Paralelamente, alrededor de 5,2 millones de personas (sobre una población de 11,5 millones), entre ellas 3 millones de niños, están en situación de inseguridad alimentaria severa y necesitadas de asistencia para sobrevivir, un dato que no es novedoso en el contexto haitiano desde hace varias décadas, pero que ahora es evocado ostensiblemente, al igual que el de la «delincuencia organizada», por el propio gobierno y por quienes promueven el envío de una nueva misión militar. ¿Cómo oponerse a un reclamo de este tipo, dicen, de tan claro sentido humanitario? ¿Cómo la «comunidad internacional» podría ser tan insensible, tan insensata, como para no responder positivamente al llamado del propio gobierno del país? «Era para ayer», dijo Guterres en la ONU. «Vamos a concretarlo», prometió Blinken. «Tal vez lleve algunos meses», pero que se hará se hará, agregó el secretario de Estado de la superpotencia.

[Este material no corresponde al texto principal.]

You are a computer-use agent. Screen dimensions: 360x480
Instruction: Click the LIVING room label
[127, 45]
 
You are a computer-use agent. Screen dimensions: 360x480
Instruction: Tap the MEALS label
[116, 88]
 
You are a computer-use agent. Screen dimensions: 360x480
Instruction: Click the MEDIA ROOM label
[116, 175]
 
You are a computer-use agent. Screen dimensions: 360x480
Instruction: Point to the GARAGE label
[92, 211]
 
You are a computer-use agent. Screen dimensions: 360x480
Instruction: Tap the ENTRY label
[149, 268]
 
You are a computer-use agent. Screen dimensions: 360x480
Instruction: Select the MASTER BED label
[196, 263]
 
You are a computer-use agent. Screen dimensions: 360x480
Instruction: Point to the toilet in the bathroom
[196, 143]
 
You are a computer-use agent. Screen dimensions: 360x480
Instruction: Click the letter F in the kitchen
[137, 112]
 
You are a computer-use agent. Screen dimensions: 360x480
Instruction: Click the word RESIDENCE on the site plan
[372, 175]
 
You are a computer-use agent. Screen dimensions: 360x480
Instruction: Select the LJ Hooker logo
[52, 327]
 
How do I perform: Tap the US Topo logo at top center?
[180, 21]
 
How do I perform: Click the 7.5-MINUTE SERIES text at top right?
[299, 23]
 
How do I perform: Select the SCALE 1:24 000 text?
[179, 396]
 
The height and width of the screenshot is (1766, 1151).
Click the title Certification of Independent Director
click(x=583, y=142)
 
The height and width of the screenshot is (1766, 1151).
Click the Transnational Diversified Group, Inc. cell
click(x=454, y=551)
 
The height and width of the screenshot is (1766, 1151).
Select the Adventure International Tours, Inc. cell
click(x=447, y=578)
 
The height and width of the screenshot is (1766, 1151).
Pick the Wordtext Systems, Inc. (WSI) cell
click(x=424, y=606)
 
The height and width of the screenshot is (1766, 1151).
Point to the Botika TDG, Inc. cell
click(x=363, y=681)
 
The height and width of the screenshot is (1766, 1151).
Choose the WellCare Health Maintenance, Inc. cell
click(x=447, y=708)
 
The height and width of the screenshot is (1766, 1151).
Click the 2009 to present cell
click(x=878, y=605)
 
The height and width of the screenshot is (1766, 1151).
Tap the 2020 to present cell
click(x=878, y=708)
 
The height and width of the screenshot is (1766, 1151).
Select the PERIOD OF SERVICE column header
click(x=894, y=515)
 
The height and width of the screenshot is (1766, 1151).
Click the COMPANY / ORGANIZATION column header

Al margen de la Asamblea General de las Naciones Unidas, Kenia, fiel aliado de Estados Unidos en África, recordó la semana pasada que se podía contar con ella para liderar una fuerza internacional de intervención en Haití. Nairobi ya había mostrado su disponibilidad a fines de julio y lo había reiterado unas semanas después. En la última semana de agosto, una delegación oficial keniata estuvo en Puerto Príncipe para «estudiar las necesidades de la PNH». Antes de reunirse con las autoridades haitianas, los africanos fueron a la embajada estadounidense, y luego juntos, keniatas y norteamericanos, marcharon a ver a representantes del gobierno de Henry. Cuando abandonaron Haití y antes de regresar a su país, los keniatas pasaron por la Casa Blanca. Y luego anunciaron que su idea de una intervención en Haití era «total», la misma posición que defiende Estados Unidos. Hasta entonces, Nairobi era favorable a un despliegue defensivo de tropas en sitios estratégicos clave (como aeropuertos o puertos) para evitar que sean tomados por las bandas armadas. Ahora se sumó a la idea de que la intervención debe ser también «ofensiva». Henry saludó «la férrea voluntad de colaboración demostrada por Kenia, un país hermano de África». Y Estados Unidos se dijo dispuesto, si no a intervenir directamente, sí a financiar plenamente la nueva misión militar, que estaría, de hecho, bajo su control, aunque fueran de otros países los soldados que pusieran el cuerpo. Blinken anunció ya una contribución de más de 165 millones de dólares, así como apoyo logístico, incluido transporte aéreo y comunicaciones. Este martes 26 se supo (la lista la publicó el diario estadounidense Miami Herald) que la fuerza de intervención, que se llamaría Misión Multinacional de Respaldo a la Seguridad en Haití, contaría con participación de otros 11 países, además de Kenia: Jamaica, Bahamas, Mongolia, Italia, España, Perú, Senegal, Belice, Guatemala, Antigua y Barbuda y Surinam. Kenia la comandaría con unos 1.000 efectivos, y estaría al mando de la PNH, una literal tomadura de pelo teniendo en cuenta la incapacidad de la policía local para comandar nada. Un político dominicano, Narciso Isa Conde, escribió el martes en la publicación digital Resumen Latinoamericano que también podría haber participación en la misión de «tropas procedentes de la minoría negra estadounidense». De esa nueva perversión, al menos todavía, no se ha hablado oficialmente.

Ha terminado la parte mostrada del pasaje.